WHOISを使うと、ドメインについて「登録者」「レジストラ」「DNSを担当するネームサーバー」などの情報を確認できます。

ただし、これらはそれぞれ別の情報です。また、.comなどのgTLDでは、プライバシー保護などの理由から登録者情報が非公開・マスクされている場合があります。


1. 基本コマンド

macOSやLinuxのTerminalでは、以下を実行します。

$ whois example.com

WHOISの結果にはさまざまな情報が含まれるため、必要な項目を絞り込んで確認すると便利です。

※補足: 現在、gTLDの登録データを確認する仕組みとしてはRDAPが基本となっています。ただし、WHOISコマンドも引き続き利用されるケースがあります。

2. WHOIS出力結果の読み方

WHOISの出力から、主に次の3つを確認できます。

① 登録者(Registrant)

ドメインの登録者に関する情報です。

Registrant Name: REDACTED FOR PRIVACY
Registrant Organization: Privacy service provided by Withheld for Privacy ehf
Registrant Country: IS

REDACTED FOR PRIVACY などと表示されている場合、登録者の氏名などが非公開・マスクされています。また、Privacy / Proxyサービスの名称が表示される場合もあります。

【読み方】
「Registrant」はドメインの登録者情報です。ただし、.comなどでは個人情報保護などの理由により、氏名・住所・メールアドレスなどが公開されていない場合があるため、WHOISを確認しても実際の所有者を特定できないケースがあります。

3. レジストラ(Registrar)と不正利用窓口

次に確認するのがレジストラです。

Registrar: NameCheap, Inc.
Registrar Abuse Contact Email: abuse@namecheap.com
Registrar Abuse Contact Phone: +1.6613102107

「Registrar」は、そのドメインの登録を取り扱っている事業者です。「Registrar Abuse Contact」は、フィッシングやマルウェアなどの不正利用・悪用を報告するための窓口です。

【読み方】
「Registrar」はドメイン登録を扱う事業者、「Registrar Abuse Contact」は不正利用などを報告するための窓口です。なお、Abuse Contactはドメイン移管手続きの窓口という意味ではありません。

4. DNS管理先(Name Server)

最後に確認するのがName Serverです。

Name Server: NS1.CLOUDFLARE.COM
Name Server: NS2.CLOUDFLARE.COM

これは、そのドメインで利用するネームサーバーを示しています。例えばCloudflareのネームサーバーが指定されていれば、Cloudflare側でDNSを管理している可能性が高いと判断できます。同様に、AWSのRoute 53やその他のDNSサービスが指定されている場合もあります。

【読み方】
「Name Server」は、そのドメインのDNSを担当するネームサーバーです。WHOISからDNS管理サービスを推測する手掛かりになります。ただし、WHOISでName Serverを確認しただけでは、AレコードやMXレコードなどのDNSレコードそのものは確認できません。

5. CLIで必要な情報だけを抽出する

WHOISの出力は長くなるため、macOSやLinuxでは grep を使って必要な項目だけを抽出できます。

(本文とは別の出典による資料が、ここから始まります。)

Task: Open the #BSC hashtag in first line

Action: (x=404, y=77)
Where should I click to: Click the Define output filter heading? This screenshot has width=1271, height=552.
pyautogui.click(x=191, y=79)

$ whois example.com | grep -iE "Registrant|Registrar|Name Server"

これにより、「Registrant」「Registrar」「Name Server」に関する行をまとめて確認できます。

PowerShellの場合

PowerShellでは grep ではなく Select-String を使用できます。

PS> whois example.com | Select-String "Registrant|Registrar|Name Server"

6. WHOISだけでは登録者が分からない場合もある

.comなどのgTLDでは、プライバシー保護などによって登録者情報がマスクされていることがあります。その場合、

Registrant Name: REDACTED FOR PRIVACY

のように表示され、WHOISから実際の登録者名を確認することはできません。

登録者への連絡が必要な場合は、WHOIS/RDAPに表示されるRegistrarや登録データへの問い合わせ方法、公開されているWebフォームなどを確認します。

7. まとめ

WHOISを見るときは、次の3つを分けて考えると分かりやすくなります。

確認項目 何が分かる?
Registrant ドメインの登録者情報
Registrar ドメイン登録を扱う事業者・不正利用窓口
Name Server DNSを担当するネームサーバー

つまり、「登録者」≠「レジストラ」≠「DNS管理会社」 です。WHOISでは、この3つをそれぞれ確認できます。

一方で、.comなどでは登録者情報が非公開になっている場合があるため、WHOISだけでドメインの所有者を特定できるとは限らない点には注意が必要です。